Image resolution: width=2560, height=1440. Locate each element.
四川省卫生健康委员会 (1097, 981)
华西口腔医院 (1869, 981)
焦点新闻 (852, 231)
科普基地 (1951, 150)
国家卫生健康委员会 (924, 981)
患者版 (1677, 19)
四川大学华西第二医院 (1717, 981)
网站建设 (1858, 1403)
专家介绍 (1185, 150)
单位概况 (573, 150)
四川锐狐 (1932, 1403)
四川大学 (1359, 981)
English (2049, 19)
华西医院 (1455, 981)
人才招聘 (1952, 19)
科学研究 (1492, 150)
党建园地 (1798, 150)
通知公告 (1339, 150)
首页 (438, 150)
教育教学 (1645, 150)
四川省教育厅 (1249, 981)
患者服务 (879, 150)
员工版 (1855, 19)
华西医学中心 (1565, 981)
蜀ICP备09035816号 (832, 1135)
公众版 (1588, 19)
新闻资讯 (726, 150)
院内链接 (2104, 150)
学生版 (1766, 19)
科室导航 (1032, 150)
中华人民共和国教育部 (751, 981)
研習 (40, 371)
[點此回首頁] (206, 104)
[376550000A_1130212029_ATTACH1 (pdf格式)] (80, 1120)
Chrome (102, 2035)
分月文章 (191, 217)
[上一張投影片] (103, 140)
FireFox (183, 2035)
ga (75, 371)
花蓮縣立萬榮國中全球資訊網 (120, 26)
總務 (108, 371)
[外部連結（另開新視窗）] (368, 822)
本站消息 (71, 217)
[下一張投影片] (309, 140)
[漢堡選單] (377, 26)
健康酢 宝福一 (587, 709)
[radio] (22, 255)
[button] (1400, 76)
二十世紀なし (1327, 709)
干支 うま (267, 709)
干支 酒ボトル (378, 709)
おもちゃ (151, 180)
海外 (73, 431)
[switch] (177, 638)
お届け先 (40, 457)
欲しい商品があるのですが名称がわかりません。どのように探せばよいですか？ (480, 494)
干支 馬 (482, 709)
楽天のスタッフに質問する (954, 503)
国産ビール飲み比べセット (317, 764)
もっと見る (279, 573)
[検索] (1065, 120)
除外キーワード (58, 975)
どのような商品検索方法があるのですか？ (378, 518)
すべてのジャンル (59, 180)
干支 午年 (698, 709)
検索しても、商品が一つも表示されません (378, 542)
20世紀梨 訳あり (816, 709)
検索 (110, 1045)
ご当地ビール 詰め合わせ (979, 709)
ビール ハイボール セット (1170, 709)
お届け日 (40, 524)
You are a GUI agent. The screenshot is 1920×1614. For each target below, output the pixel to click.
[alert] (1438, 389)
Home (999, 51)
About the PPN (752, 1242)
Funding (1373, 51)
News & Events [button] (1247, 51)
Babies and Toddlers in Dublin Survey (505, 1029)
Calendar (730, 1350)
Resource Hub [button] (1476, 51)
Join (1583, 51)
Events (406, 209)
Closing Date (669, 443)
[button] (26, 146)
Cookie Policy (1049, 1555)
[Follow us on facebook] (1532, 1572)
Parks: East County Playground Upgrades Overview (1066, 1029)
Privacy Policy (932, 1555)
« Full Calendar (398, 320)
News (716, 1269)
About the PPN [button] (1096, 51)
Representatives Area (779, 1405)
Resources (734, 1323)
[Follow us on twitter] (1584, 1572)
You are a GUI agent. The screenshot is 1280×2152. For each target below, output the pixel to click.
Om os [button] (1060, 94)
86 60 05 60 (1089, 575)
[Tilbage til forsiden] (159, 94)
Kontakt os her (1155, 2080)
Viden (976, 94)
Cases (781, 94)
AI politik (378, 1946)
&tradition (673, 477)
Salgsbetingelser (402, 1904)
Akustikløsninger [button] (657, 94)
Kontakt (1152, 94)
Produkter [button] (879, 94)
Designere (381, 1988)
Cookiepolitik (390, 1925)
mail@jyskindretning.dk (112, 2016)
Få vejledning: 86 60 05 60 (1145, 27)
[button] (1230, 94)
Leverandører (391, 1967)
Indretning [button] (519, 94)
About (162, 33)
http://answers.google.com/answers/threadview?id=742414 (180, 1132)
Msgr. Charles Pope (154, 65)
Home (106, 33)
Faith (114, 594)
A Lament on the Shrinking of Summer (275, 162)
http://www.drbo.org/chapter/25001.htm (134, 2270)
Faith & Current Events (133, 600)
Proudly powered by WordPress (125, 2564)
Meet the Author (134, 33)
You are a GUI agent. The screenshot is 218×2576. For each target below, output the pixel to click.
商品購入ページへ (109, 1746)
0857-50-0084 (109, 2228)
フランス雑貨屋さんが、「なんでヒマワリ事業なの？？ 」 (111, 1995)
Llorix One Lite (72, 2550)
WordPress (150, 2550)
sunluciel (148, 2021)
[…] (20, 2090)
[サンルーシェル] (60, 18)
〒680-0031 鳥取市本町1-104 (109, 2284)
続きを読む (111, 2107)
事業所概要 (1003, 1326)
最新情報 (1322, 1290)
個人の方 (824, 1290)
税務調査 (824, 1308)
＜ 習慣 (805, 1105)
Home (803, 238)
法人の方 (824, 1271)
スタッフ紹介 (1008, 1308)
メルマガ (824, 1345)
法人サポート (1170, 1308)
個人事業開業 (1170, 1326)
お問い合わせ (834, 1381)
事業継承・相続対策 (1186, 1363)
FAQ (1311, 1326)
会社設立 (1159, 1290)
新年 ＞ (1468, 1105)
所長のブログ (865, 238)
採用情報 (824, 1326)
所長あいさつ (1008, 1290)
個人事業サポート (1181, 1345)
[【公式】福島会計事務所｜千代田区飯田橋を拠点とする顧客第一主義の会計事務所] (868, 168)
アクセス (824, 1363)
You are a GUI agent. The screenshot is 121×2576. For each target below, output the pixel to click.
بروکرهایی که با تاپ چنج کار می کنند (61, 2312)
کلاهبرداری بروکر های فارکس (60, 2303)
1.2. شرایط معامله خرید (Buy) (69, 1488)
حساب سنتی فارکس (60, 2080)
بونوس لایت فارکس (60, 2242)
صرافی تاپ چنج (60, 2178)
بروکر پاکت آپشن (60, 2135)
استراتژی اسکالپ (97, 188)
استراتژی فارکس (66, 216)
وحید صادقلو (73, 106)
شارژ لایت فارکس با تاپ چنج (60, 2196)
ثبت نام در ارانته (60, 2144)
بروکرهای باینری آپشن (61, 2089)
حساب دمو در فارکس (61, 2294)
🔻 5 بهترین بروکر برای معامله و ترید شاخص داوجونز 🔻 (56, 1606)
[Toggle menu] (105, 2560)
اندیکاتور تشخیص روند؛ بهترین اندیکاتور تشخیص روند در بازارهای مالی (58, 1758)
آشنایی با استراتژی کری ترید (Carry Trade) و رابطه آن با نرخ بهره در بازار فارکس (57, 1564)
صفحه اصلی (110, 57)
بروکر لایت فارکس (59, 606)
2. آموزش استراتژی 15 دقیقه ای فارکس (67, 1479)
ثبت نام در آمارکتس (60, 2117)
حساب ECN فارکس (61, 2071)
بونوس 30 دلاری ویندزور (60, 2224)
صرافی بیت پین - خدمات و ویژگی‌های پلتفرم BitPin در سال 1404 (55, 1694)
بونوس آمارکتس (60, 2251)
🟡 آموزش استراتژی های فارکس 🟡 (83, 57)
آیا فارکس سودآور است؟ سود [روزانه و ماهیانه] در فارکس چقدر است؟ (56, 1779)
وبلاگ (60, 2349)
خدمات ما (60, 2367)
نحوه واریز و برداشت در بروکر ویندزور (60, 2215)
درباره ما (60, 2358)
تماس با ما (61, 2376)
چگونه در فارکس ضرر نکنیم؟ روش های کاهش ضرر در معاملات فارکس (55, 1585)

====================

TASK GOAL: All that belongs in your answer is the stretch of entries above from the line with "患者版 (1677, 19)" through the line with "欲しい商品があるのですが名称がわかりません。どのように探せばよいですか？ (480, 494)", printed exactly.

ANSWER FOR THE TASK:
患者版 (1677, 19)
四川大学华西第二医院 (1717, 981)
网站建设 (1858, 1403)
专家介绍 (1185, 150)
单位概况 (573, 150)
四川锐狐 (1932, 1403)
四川大学 (1359, 981)
English (2049, 19)
华西医院 (1455, 981)
人才招聘 (1952, 19)
科学研究 (1492, 150)
党建园地 (1798, 150)
通知公告 (1339, 150)
首页 (438, 150)
教育教学 (1645, 150)
四川省教育厅 (1249, 981)
患者服务 (879, 150)
员工版 (1855, 19)
华西医学中心 (1565, 981)
蜀ICP备09035816号 (832, 1135)
公众版 (1588, 19)
新闻资讯 (726, 150)
院内链接 (2104, 150)
学生版 (1766, 19)
科室导航 (1032, 150)
中华人民共和国教育部 (751, 981)
研習 (40, 371)
[點此回首頁] (206, 104)
[376550000A_1130212029_ATTACH1 (pdf格式)] (80, 1120)
Chrome (102, 2035)
分月文章 (191, 217)
[上一張投影片] (103, 140)
FireFox (183, 2035)
ga (75, 371)
花蓮縣立萬榮國中全球資訊網 (120, 26)
總務 (108, 371)
[外部連結（另開新視窗）] (368, 822)
本站消息 (71, 217)
[下一張投影片] (309, 140)
[漢堡選單] (377, 26)
健康酢 宝福一 (587, 709)
[radio] (22, 255)
[button] (1400, 76)
二十世紀なし (1327, 709)
干支 うま (267, 709)
干支 酒ボトル (378, 709)
おもちゃ (151, 180)
海外 (73, 431)
[switch] (177, 638)
お届け先 (40, 457)
欲しい商品があるのですが名称がわかりません。どのように探せばよいですか？ (480, 494)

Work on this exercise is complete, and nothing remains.